The compromised data, which includes real names, login names, email addresses and internal service-related details, was initially offered for sale on the now defunct Breached hacking forum in January 2023 for $1500. 

Despite Duolingo’s confirmation to The Record that the data was sourced from publicly available profiles, the leaked email addresses are particularly alarming as they are not public information and can facilitate targeted phishing attempts.

“We’re aware of this report. These records were obtained by data scraping public profile information. We have no indication that our systems were compromised. We take data privacy and security seriously and are continuing to investigate this matter to determine if any further action is needed to protect our learners,” a spokesperson from the company confirmed to Infosecurity in an email. 

“This is yet another example of why every online service should take proactive security measures to prevent mass data scraping,” commented Roger Grimes, data-driven defense evangelist at KnowBe4.

“The ability of a scammer to link someone’s service, in this case Duolingo, to their email address and name will allow more realistic phishing attempts. More people will fall for those scams than they otherwise would.”

The scraped dataset was brought to light by VX-Underground on the social media platform X on Monday, and it was made available on a new version of the Breached hacking forum. The cost of accessing this dataset was set at eight site credits, which is just $2.13.

The breach reportedly originated from an exposed application programming interface (API), discovered in March 2023, that enables the retrieval of user profile information. This API inadvertently permitted unauthorized access to email addresses associated with Duolingo accounts. 

Despite the potential consequences of the breach, Duolingo has not commented on why the API remains accessible even after abuse was reported earlier in the year. 

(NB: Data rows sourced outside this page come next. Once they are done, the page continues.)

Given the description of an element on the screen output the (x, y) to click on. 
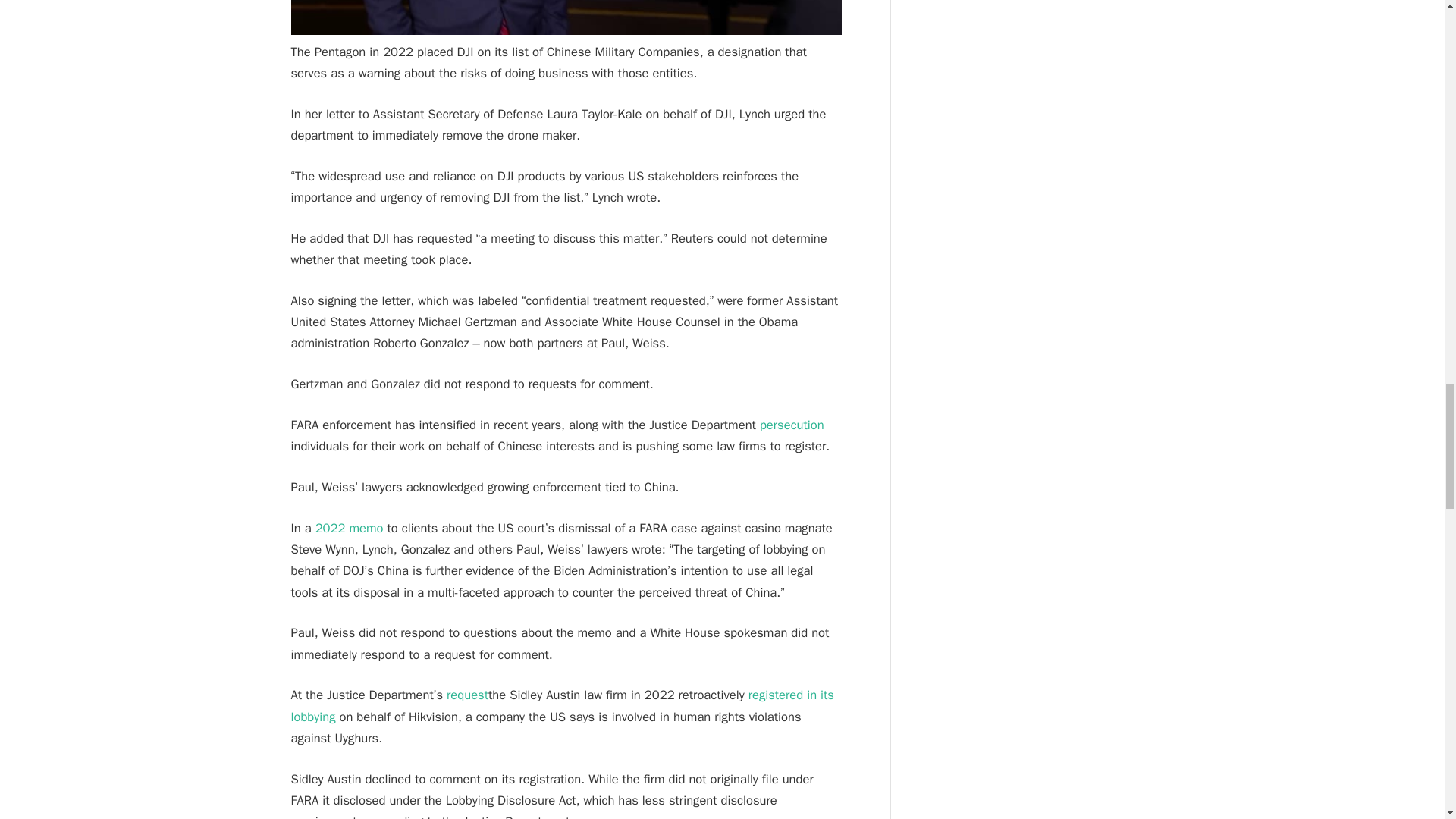
persecution (792, 424)
Given the description of an element on the screen output the (x, y) to click on. 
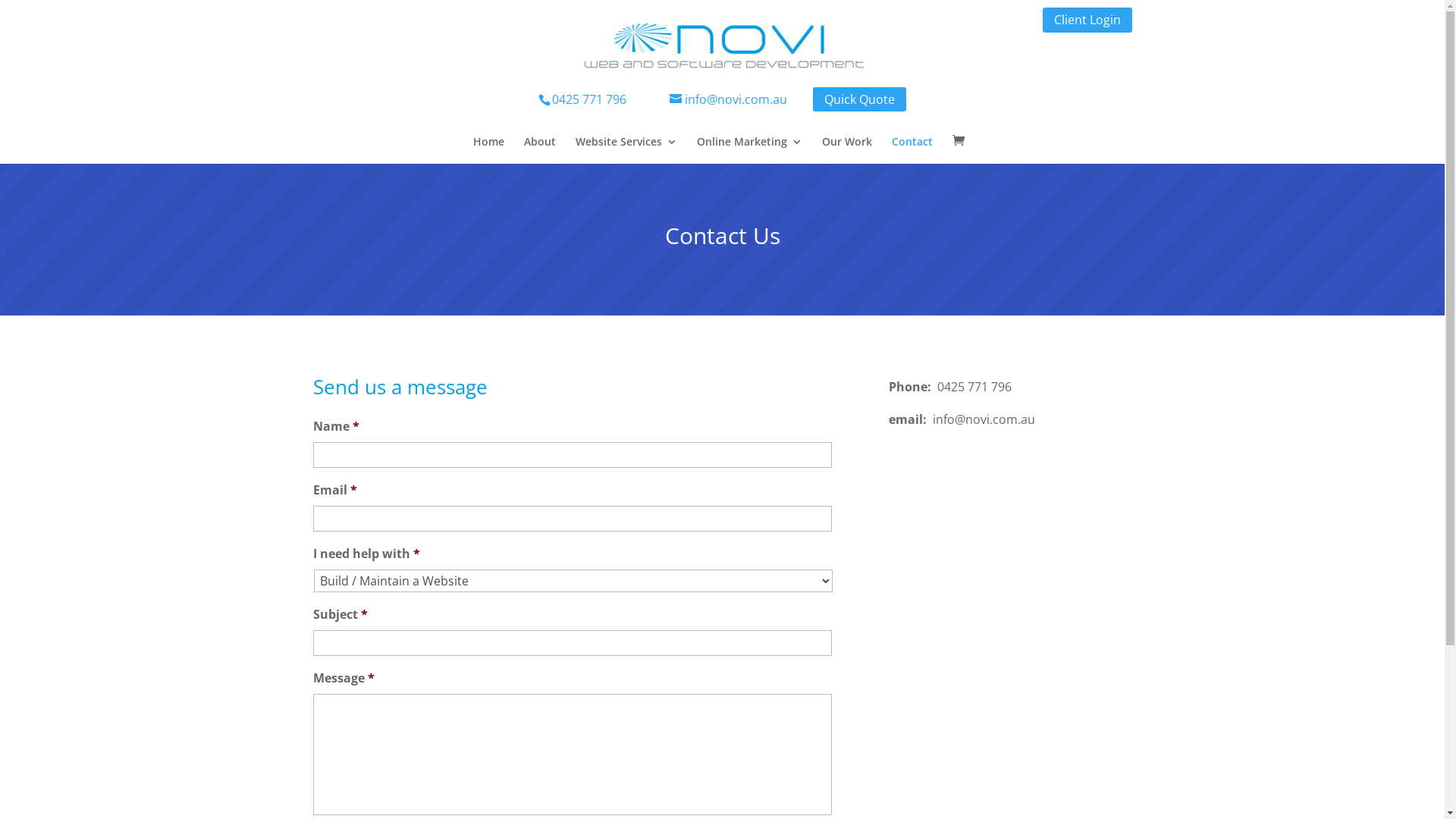
info@novi.com.au Element type: text (713, 99)
Our Work Element type: text (847, 149)
Online Marketing Element type: text (748, 149)
Website Services Element type: text (625, 149)
Client Login Element type: text (1086, 19)
Home Element type: text (488, 149)
Quick Quote Element type: text (859, 99)
Contact Element type: text (911, 149)
About Element type: text (539, 149)
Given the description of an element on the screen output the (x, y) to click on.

“This incident underscores that not all attacks on digital resources involve traditional hacking techniques,” explained Jason Kent, hacker in residence at Cequence Security.

“Instead, attackers are increasingly focused on manipulating the functionalities of web apps, mobile apps, and APIs using automated tools like bots.”

Also commenting on the breach, George McGregor, VP at Approov, criticized Duolingo for its apparent negligence, highlighting several concerning aspects. McGregor outlined the problems, including the API’s tendency to provide public profile data solely based on a username, lacking additional verification measures. 

He also pointed out that automated scraping was enabled due to the API not having backend checks to ensure requests originated from legitimate apps. Furthermore, he revealed that the problem had been identified before but had not been rectified, raising questions about the company’s handling of security issues.

“A good mobile security solution can be used to address these issues and restrict API access to properly validated app instances,” McGregor concluded.

As phishing attacks become increasingly sophisticated, users are advised to remain vigilant against unsolicited communications and to verify the legitimacy of requests for sensitive information.